Years ago there was a short story titled /"Marching Morons"/ that somewhat represents the same kind of story. About a salesman (I think) contracted a hibernating disease that had a simple cure. He was buried without embalming and dug up 200 years later by one of the dozen or so remaining people who had some level of intelligence (and who recognized the hibernating disease and cured it). The problem was that the human population had continued to grow to the point that it was a very serious problem. The remaining intelligent people were working hard to maintain an illusion of "progress", but there were so few of them that it was getting harder to maintain the illusion. The resurrected salesman (or whatever he was) came up with a solution to the problem.

bp
<part15sbs{at}gmail{dot}com>

On 9/30/2025 4:40 PM, Dan P via AF wrote:

I do think https://www.netflix.com/title/70028899  is a good prediction of the future.
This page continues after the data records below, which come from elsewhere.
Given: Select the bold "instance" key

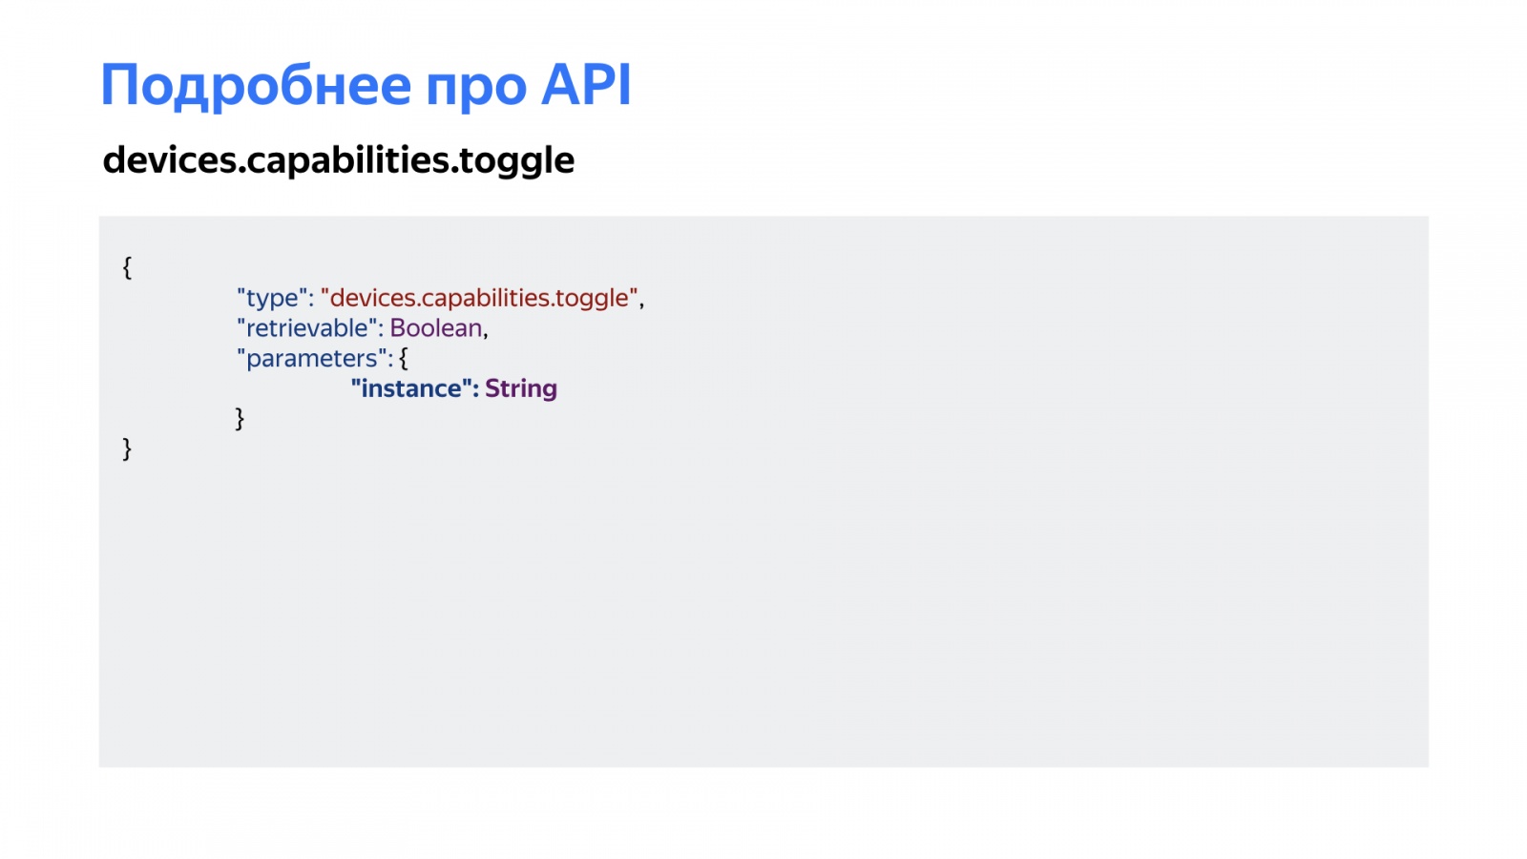Looking at the screenshot, I should (x=410, y=388).
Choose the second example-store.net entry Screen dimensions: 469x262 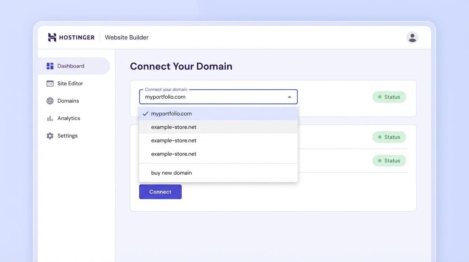click(x=174, y=140)
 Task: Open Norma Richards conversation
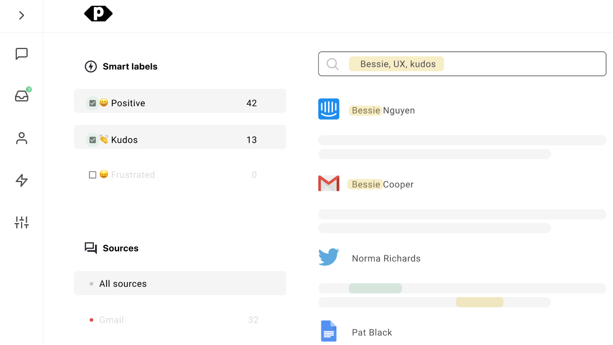[386, 258]
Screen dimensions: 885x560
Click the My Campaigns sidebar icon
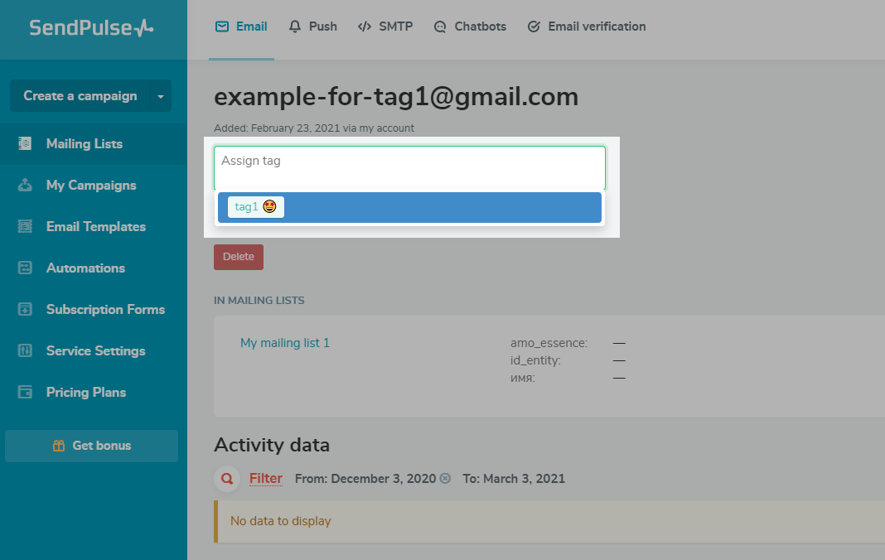25,185
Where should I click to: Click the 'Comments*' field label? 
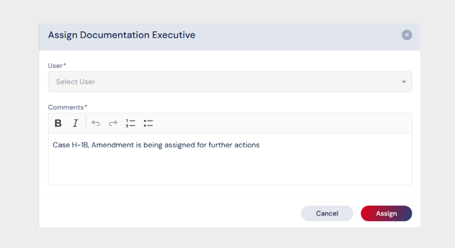(x=68, y=107)
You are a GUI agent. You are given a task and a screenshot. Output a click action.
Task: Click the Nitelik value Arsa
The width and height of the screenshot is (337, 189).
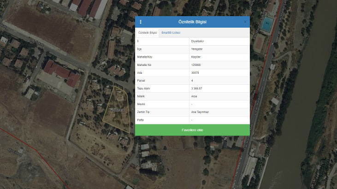point(194,96)
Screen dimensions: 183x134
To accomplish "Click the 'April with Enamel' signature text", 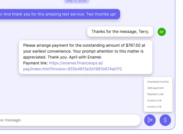I will [85, 57].
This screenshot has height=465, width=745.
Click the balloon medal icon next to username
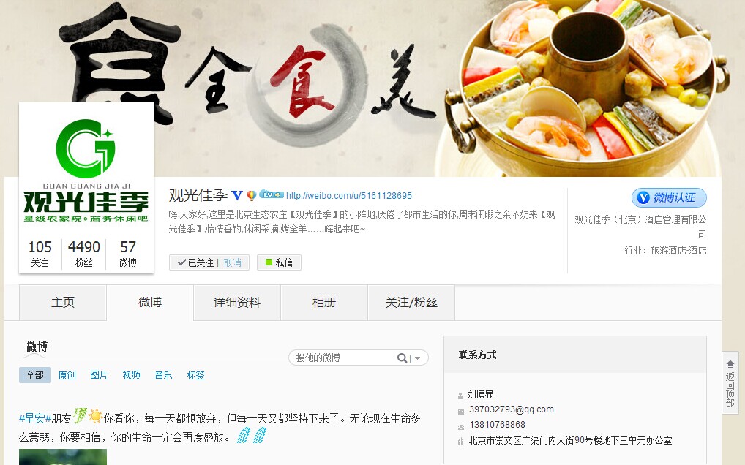[251, 195]
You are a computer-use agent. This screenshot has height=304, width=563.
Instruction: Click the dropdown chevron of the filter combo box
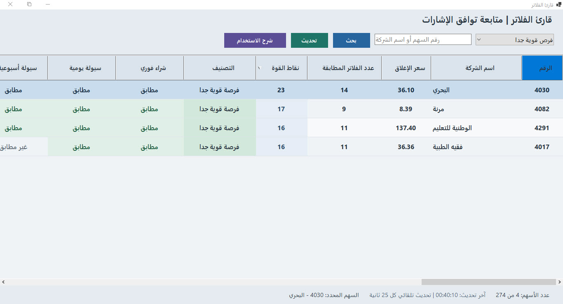[x=479, y=40]
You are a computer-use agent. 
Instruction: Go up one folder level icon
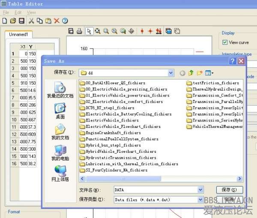point(191,73)
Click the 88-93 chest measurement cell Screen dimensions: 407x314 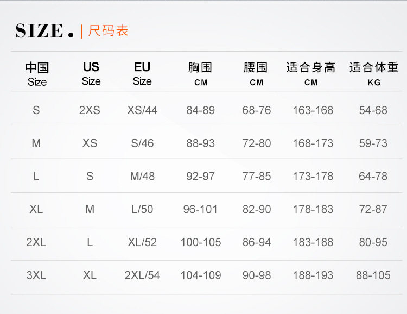(x=201, y=143)
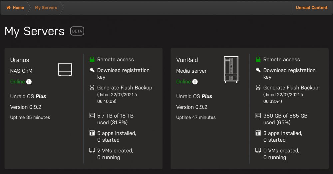
Task: Click the Uranus flash backup icon
Action: [x=92, y=87]
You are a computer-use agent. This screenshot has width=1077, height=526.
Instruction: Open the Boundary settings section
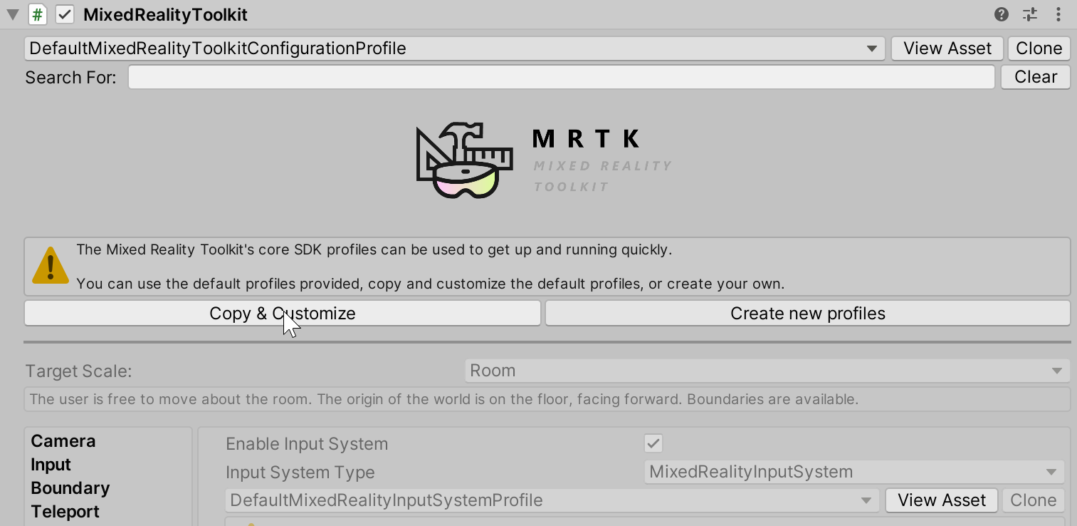(70, 488)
*From:*AF <[email protected]> *On Behalf Of *Ken Hohhof
*Sent:* Tuesday, September 30, 2025 5:27 PM
*To:* 'AnimalFarm Microwave Users Group' <[email protected]>
*Subject:* Re: [AFMUG] OT - Secretary of War summons top generals

I thought the HUD website (hud <dot> gov) had been hacked, but apparently not, that’s just the way we roll now.

*From:*AF <[email protected]> *On Behalf Of *Carl Peterson
*Sent:* Tuesday, September 30, 2025 3:22 PM
*To:* AnimalFarm Microwave Users Group <[email protected]>
*Subject:* Re: [AFMUG] OT - Secretary of War summons top generals

https://www.politico.com/news/2025/09/30/hegseth-meeting-pushback-00588181

On Tue, Sep 30, 2025 at 1:21 PM Carl Peterson <[email protected]> wrote:

    1)  It is the Secretary of Defense, not the Secretary of War.  The
    Department of Defense was created by an act of Congress and can't
    be renamed by the "President of Peace", as he likes to call
    himself,  just because he has his panties in a bunch.

    2) What a god awful use of time, money, and resources.  The whole
    thing could have been an email.  Guessing The Secretary of
    Eyeliner and the President of Peach concealer just wanted to blow
    a couple mill on hearing themselves talk.